- WHAT YOU SHOULD DO -
Write an exact copy of the entries below that leaves out all pictures.

- DATA -

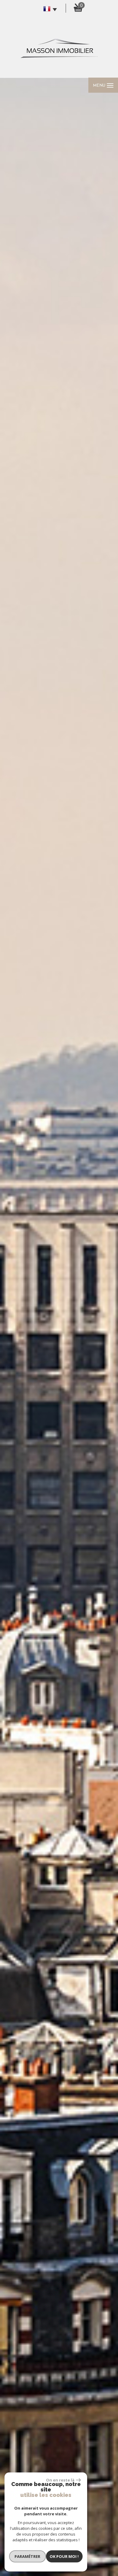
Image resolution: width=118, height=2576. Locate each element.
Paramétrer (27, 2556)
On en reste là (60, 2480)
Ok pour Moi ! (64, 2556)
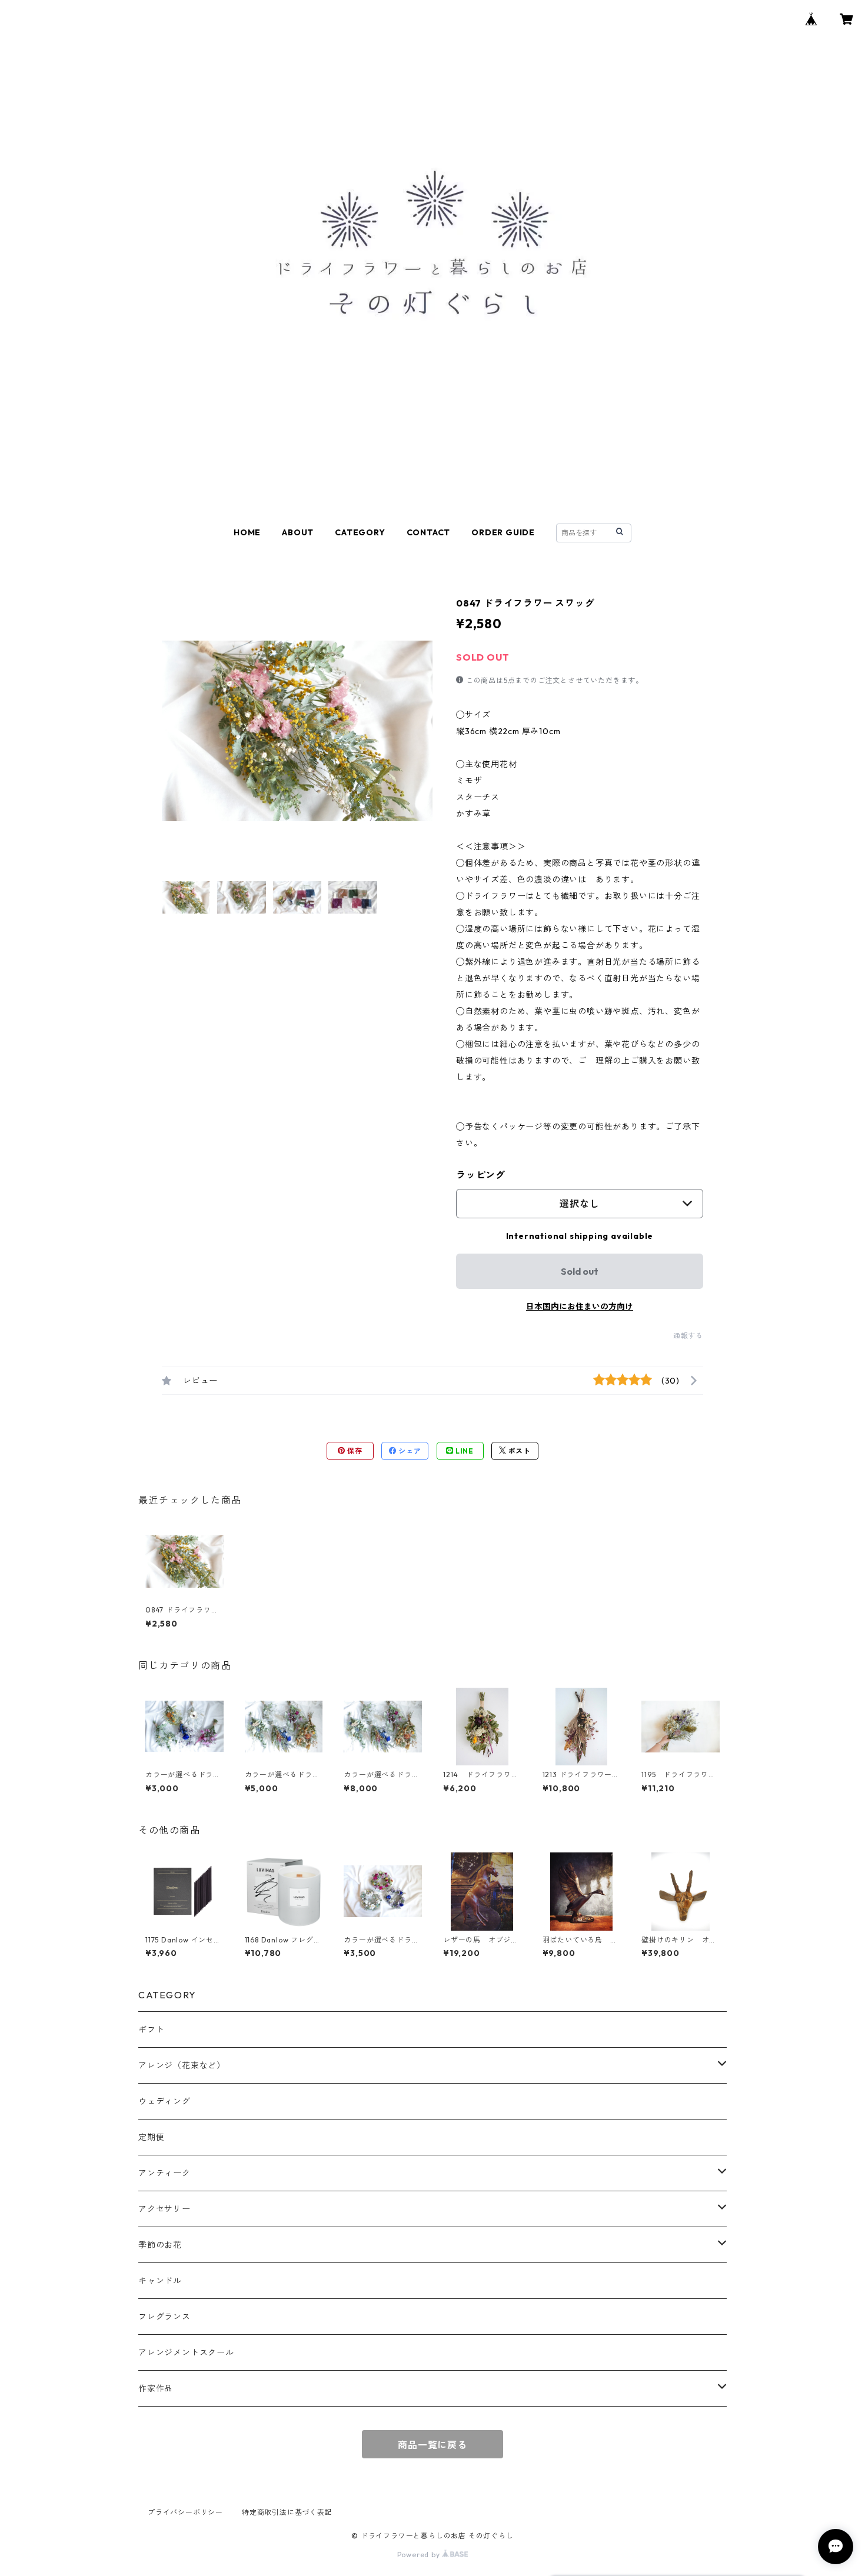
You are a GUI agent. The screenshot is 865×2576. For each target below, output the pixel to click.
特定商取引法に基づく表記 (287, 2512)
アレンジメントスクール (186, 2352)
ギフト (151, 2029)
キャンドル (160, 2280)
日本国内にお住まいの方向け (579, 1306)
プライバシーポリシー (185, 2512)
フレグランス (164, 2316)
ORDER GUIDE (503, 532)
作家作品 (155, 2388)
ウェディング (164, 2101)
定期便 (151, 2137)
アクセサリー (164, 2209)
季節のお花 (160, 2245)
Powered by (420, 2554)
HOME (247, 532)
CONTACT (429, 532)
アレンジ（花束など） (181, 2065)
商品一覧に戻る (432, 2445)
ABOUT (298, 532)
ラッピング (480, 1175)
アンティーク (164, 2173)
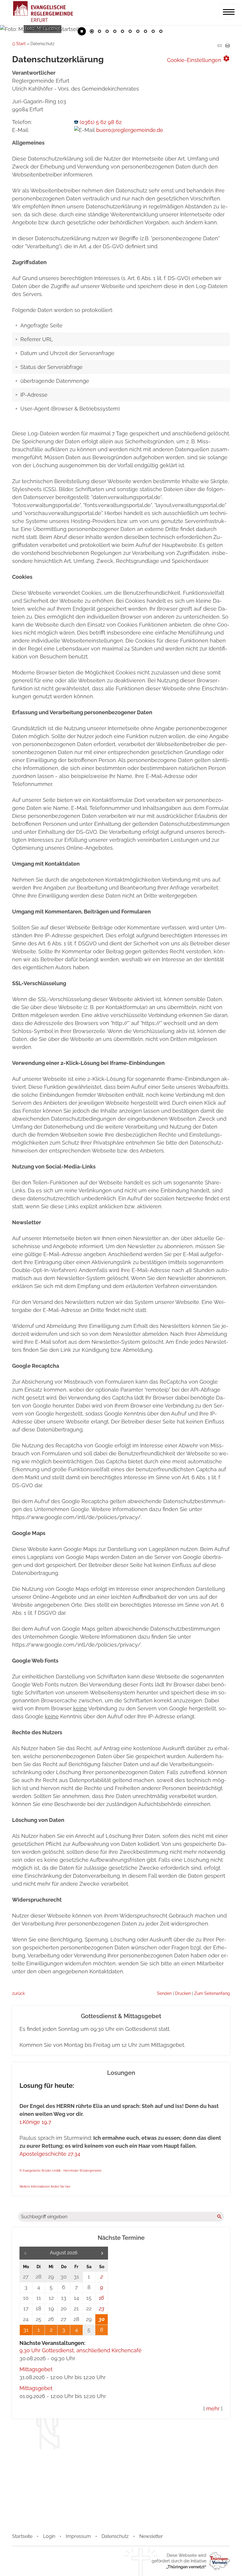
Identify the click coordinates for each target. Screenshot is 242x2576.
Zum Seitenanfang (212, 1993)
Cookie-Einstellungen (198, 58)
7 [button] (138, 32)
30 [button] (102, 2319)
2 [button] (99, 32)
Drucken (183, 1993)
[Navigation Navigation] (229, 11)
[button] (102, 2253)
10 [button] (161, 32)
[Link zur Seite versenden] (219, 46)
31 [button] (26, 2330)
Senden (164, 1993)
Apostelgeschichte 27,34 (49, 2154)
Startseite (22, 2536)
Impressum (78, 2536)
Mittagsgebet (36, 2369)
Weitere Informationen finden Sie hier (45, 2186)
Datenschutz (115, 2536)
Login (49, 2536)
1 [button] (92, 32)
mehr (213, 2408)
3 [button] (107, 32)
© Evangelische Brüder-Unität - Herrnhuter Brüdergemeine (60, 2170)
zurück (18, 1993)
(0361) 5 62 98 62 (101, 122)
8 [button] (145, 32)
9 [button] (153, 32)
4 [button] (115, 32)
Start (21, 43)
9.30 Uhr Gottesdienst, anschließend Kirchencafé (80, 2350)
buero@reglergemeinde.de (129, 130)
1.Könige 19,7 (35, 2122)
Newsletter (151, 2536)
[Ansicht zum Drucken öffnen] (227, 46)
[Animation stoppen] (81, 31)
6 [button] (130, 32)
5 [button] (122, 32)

- EXERCISE RESULT -
Image resolution: width=118, height=2576. Locate each element.
Paramétrer (27, 2556)
On en reste là (60, 2480)
Ok pour Moi ! (64, 2556)
You are a GUI agent. The screenshot is 865×2576. For each target below, output the pixel to click.
特定商取引法に基づく表記 (287, 2512)
アレンジメントスクール (186, 2352)
ギフト (151, 2029)
キャンドル (160, 2280)
日本国内にお住まいの方向け (579, 1306)
プライバシーポリシー (185, 2512)
フレグランス (164, 2316)
ORDER GUIDE (503, 532)
作家作品 (155, 2388)
ウェディング (164, 2101)
定期便 (151, 2137)
アクセサリー (164, 2209)
季節のお花 (160, 2245)
Powered by (420, 2554)
HOME (247, 532)
CONTACT (429, 532)
アレンジ（花束など） (181, 2065)
商品一覧に戻る (432, 2445)
ABOUT (298, 532)
ラッピング (480, 1175)
アンティーク (164, 2173)
Identify the click coordinates for each target. Screenshot is 242x2576.
Zum Seitenanfang (212, 1993)
Cookie-Einstellungen (198, 58)
7 [button] (138, 32)
30 [button] (102, 2319)
2 [button] (99, 32)
Drucken (183, 1993)
[Navigation Navigation] (229, 11)
[button] (102, 2253)
10 [button] (161, 32)
[Link zur Seite versenden] (219, 46)
31 [button] (26, 2330)
Senden (164, 1993)
Apostelgeschichte 27,34 (49, 2154)
Startseite (22, 2536)
Impressum (78, 2536)
Mittagsgebet (36, 2369)
Weitere Informationen finden Sie hier (45, 2186)
Datenschutz (115, 2536)
Login (49, 2536)
1 [button] (92, 32)
mehr (213, 2408)
3 [button] (107, 32)
© Evangelische Brüder-Unität - Herrnhuter Brüdergemeine (60, 2170)
zurück (18, 1993)
(0361) 5 62 98 62 (101, 122)
8 [button] (145, 32)
9 [button] (153, 32)
4 [button] (115, 32)
Start (21, 43)
9.30 Uhr Gottesdienst, anschließend Kirchencafé (80, 2350)
buero@reglergemeinde.de (129, 130)
1.Könige 19,7 (35, 2122)
Newsletter (151, 2536)
[Ansicht zum Drucken öffnen] (227, 46)
[Animation stoppen] (81, 31)
6 [button] (130, 32)
5 [button] (122, 32)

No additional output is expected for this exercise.